* **SUPPLIED PASSAGE**:
----------------

The incredible expense of getting old in America

The Kaiser Family Foundation has recently done some excellent reporting on the out-of-pocket expenses faced by seniors on Medicare. Using data from the 2016 Medicare Current Beneficiary Survey (MCBS), they found that the average Medicare beneficiary pays $5,460 out-of-pocket each year for health related expenses such as co-pays, medical supplies, or medications. This spending amounts to 12% of these seniors’ total income, reducing the amount of money they have available for food, housing, or transportation.

Elders have struggled with these costs, resorting to putting their health at risk by skipping doses of necessary medications or delaying necessary medical care.

Working in primary care, I see this brutal self-rationing all too often. Elder patients who cannot talk to their grandchildren because they cannot afford hearing aids, who cannot eat the foods they enjoy because they cannot afford dentures. It’s devastating.

For seniors that require long-term care services such as a rehab or skilled nursing facility, average out-of pocket spending was $23,045 or 79% of their income. For context, 70% of people over the age of 65 spend at least some time in a skilled nursing facility. For seniors who need full-time nursing care which is not covered by Medicare, the average cost is $102,200 per year.

Because our current Medicare program does not cover long-term care, seniors are forced to spend-down, essentially selling off all of their assets to pay medical bills until they are impoverished enough to qualify for Medicaid. The majority of people in nursing homes end up in this situation.

Access to needed medical services need not impoverish us in our later years when we should be spending our time and energy with the family and friends that bring meaning and joy to our lives.

Bernie Sanders’ Medicare For All plan addresses all of this. It removes cost-sharing for medical care and expanding benefits to cover hearing, dental care, and long term care services.

The specific proposal to make long-term care services a covered benefit of Medicare is quite popular in polling. Even with a negative framing, Data For Progress found that 60% support while only 27% oppose this benefit expansion.

Seniors are understandably anxious about politicians messing with Medicare. After all, Republicans have tried again and again to reduce Medicare benefits and increase medical costs for seniors. However, single payer Medicare for All makes the program more generous for seniors, while giving all Americans access to the same high quality level of care.

Author: Harrison Kalodimos

I'm a family medicine resident at Swedish Medical Center in Seattle.

----------------

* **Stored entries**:
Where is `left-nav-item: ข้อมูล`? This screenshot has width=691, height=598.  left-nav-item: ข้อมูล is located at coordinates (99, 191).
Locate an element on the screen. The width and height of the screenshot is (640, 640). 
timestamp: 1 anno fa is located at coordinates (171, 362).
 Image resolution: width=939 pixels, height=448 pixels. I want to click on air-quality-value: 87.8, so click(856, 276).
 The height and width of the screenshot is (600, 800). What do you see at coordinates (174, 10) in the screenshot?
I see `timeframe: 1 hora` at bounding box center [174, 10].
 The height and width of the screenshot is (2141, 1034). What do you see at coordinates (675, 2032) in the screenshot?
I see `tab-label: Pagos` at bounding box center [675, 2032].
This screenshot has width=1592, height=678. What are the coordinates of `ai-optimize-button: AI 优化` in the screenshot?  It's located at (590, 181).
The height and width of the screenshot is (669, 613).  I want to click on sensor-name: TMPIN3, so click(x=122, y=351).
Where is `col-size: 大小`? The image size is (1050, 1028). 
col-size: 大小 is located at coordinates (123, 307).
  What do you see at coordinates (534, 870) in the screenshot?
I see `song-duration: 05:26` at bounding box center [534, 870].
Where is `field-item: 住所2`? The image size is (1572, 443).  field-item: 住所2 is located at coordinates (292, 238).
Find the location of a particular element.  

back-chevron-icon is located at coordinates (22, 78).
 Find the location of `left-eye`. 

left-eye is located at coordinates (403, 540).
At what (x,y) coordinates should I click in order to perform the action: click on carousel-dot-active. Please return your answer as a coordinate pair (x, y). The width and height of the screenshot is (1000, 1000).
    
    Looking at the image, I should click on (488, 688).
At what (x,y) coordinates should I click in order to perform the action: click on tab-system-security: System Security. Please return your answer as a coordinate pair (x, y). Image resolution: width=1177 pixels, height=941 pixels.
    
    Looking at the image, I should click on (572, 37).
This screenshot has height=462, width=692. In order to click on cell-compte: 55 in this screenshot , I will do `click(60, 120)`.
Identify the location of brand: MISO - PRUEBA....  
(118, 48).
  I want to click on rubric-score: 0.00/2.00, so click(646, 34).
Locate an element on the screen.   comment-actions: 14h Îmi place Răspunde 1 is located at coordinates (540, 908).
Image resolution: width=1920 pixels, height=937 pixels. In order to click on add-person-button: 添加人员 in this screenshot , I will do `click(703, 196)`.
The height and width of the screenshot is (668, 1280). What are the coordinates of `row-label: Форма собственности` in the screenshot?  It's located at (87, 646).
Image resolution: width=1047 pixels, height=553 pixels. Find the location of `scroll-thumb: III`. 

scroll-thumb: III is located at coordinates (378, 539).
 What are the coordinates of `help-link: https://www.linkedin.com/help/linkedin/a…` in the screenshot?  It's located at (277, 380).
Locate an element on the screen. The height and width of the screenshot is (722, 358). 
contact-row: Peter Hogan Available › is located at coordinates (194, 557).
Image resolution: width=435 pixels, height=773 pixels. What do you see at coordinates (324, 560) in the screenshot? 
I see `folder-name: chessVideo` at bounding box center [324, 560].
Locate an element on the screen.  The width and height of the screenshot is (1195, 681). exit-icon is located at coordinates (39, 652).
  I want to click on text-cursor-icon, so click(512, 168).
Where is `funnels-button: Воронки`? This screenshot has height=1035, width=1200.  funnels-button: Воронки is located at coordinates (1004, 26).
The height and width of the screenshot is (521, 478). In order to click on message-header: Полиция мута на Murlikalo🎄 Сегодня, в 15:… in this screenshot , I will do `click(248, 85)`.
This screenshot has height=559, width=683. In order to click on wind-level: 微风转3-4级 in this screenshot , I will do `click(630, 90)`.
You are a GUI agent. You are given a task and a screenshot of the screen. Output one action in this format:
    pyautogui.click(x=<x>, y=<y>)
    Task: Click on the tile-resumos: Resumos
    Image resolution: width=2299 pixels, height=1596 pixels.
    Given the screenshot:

----------------

* **EXERCISE**: Transcribe the article on senior health costs word for word, starting with "The Kaiser Family" and going on through "housing, or transportation.". The rows are separate material and are not part of the article on senior health costs.

* **THE ANSWER**:
The Kaiser Family Foundation has recently done some excellent reporting on the out-of-pocket expenses faced by seniors on Medicare. Using data from the 2016 Medicare Current Beneficiary Survey (MCBS), they found that the average Medicare beneficiary pays $5,460 out-of-pocket each year for health related expenses such as co-pays, medical supplies, or medications. This spending amounts to 12% of these seniors’ total income, reducing the amount of money they have available for food, housing, or transportation.